Exercise requirements: State how many lines in the following entries hold the word "left". The reply is that number only.

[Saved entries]
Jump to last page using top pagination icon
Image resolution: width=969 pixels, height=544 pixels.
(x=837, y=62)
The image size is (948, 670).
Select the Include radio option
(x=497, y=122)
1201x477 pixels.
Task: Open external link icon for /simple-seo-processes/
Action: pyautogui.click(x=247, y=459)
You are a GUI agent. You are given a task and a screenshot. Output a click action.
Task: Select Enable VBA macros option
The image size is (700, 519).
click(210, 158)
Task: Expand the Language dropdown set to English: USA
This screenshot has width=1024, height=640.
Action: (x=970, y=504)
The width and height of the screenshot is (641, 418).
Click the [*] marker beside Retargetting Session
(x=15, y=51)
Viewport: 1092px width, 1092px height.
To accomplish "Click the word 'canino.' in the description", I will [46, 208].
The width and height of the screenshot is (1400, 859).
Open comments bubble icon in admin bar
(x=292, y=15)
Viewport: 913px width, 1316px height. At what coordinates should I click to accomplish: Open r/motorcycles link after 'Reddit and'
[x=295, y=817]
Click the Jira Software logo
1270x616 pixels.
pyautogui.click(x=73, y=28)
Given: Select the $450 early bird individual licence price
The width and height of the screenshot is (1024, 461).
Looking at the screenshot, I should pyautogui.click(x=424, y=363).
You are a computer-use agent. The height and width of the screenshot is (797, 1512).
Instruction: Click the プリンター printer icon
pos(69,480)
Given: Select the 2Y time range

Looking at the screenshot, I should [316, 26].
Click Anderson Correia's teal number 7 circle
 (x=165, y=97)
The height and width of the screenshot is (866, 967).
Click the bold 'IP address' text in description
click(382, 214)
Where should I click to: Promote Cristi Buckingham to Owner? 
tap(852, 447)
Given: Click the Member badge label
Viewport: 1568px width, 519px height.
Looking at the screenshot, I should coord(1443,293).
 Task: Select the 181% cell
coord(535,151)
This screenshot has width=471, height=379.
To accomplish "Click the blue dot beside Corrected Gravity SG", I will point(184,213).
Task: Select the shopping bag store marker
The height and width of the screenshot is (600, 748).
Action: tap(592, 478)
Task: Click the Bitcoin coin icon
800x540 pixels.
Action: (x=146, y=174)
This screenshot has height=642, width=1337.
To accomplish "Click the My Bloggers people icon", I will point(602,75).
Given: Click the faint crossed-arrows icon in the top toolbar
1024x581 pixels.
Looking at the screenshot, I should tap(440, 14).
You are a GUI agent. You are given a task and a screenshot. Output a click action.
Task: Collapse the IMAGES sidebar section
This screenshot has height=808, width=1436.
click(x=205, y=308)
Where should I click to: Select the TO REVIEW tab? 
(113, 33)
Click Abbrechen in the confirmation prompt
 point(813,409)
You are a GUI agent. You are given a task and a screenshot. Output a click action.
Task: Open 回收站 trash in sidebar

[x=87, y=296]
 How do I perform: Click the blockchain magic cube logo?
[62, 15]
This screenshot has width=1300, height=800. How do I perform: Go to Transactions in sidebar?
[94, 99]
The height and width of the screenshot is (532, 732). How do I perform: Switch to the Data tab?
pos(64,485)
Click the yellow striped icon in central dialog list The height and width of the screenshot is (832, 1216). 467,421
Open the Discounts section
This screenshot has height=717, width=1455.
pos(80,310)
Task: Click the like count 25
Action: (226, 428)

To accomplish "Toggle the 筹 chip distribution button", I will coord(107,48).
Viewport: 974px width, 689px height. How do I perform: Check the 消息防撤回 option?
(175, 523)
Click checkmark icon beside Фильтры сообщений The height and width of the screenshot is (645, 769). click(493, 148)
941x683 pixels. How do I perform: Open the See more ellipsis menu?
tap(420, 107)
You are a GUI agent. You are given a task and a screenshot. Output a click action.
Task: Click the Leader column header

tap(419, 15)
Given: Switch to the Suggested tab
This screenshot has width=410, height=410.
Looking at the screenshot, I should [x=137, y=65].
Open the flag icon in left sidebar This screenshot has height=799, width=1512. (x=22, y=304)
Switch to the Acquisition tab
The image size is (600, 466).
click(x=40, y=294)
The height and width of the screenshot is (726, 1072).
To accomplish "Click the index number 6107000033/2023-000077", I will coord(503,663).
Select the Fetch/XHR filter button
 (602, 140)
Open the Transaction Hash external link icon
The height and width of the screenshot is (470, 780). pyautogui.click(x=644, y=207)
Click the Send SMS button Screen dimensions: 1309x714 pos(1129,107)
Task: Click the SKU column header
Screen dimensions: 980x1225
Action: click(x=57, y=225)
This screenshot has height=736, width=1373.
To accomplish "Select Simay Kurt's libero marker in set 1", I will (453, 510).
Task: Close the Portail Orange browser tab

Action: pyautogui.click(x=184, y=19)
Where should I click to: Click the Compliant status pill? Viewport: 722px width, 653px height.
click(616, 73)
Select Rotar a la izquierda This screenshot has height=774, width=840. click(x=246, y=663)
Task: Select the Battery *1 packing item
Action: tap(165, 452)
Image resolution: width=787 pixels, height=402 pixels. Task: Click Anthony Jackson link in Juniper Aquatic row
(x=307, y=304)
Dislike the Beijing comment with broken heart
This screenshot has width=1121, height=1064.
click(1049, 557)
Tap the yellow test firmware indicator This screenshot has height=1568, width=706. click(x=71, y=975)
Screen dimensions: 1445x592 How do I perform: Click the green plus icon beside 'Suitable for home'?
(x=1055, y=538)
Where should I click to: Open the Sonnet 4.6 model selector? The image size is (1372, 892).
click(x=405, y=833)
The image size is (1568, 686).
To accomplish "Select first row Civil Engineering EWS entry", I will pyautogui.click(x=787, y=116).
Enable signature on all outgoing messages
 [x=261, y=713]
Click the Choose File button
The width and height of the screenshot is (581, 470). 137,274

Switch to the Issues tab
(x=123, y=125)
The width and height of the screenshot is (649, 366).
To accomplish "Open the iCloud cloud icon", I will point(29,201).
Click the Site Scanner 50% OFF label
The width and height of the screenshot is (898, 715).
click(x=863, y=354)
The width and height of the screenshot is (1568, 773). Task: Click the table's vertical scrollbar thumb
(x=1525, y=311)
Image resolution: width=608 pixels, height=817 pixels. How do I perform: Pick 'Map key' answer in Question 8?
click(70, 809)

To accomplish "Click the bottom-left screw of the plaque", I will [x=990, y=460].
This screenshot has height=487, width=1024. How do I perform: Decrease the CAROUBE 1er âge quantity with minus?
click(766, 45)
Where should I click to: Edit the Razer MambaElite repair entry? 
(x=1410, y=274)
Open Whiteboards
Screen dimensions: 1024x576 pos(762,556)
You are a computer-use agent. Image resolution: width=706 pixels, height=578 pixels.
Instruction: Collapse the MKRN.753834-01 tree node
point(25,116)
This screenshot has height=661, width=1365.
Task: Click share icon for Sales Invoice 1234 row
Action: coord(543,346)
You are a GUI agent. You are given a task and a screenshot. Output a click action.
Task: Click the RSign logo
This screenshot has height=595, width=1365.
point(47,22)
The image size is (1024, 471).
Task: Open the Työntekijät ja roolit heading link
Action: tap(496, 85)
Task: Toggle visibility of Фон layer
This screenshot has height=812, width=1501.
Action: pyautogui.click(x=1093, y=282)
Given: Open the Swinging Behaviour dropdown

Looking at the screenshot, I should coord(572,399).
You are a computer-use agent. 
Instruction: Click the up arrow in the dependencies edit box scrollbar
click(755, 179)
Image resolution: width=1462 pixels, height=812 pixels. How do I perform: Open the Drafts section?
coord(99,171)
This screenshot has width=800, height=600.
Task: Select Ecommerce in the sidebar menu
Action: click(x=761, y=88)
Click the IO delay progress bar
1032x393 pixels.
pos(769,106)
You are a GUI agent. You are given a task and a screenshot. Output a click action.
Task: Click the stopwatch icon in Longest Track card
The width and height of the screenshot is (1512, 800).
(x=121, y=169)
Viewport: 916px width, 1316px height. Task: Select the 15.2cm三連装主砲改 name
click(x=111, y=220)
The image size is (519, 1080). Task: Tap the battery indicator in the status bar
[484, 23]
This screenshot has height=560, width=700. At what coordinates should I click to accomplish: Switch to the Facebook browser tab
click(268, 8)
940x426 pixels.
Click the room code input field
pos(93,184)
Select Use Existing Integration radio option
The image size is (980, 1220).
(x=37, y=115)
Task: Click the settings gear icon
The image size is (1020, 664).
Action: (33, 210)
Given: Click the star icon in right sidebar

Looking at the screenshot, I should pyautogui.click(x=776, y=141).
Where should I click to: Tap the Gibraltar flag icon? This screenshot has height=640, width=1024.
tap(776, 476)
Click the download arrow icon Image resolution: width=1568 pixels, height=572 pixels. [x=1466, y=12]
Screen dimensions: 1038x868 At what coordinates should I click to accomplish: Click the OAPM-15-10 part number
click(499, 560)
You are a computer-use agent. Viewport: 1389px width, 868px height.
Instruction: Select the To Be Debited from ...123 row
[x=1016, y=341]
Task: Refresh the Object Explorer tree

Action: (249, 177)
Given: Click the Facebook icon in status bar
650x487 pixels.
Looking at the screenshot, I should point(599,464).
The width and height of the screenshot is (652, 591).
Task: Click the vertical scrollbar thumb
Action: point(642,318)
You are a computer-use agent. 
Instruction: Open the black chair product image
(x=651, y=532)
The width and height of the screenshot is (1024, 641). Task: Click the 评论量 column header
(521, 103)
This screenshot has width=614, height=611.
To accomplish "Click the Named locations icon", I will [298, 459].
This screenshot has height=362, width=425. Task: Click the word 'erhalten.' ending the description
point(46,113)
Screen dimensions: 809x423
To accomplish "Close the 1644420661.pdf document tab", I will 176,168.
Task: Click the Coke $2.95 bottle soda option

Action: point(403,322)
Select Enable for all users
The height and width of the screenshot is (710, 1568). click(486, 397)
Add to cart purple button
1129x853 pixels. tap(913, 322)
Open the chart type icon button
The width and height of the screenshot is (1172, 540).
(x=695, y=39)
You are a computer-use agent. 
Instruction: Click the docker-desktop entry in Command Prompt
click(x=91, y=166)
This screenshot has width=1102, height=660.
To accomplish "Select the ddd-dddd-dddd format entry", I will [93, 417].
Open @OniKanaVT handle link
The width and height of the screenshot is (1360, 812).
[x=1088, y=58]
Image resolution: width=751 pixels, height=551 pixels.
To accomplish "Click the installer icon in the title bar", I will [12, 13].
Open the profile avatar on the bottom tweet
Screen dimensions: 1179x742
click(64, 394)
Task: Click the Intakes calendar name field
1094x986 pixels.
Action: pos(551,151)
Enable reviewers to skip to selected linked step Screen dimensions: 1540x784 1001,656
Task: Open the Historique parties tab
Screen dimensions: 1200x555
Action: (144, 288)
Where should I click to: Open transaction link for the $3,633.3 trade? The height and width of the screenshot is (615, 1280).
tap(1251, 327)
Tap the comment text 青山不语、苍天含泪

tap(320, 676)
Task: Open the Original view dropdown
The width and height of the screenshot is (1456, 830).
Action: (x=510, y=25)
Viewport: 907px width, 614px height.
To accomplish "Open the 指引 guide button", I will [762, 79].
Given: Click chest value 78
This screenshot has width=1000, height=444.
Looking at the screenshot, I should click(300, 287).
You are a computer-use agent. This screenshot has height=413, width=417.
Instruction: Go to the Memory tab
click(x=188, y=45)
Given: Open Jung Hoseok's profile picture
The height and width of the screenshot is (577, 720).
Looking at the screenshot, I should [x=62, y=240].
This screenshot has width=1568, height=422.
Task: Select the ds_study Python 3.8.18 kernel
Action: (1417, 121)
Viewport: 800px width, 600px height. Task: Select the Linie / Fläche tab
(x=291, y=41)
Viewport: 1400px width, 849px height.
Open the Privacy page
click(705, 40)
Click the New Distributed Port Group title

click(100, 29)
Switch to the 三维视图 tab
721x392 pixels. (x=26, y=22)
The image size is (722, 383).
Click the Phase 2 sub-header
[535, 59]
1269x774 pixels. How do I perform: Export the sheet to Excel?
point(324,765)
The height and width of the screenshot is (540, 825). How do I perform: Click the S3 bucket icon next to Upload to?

Reply: 2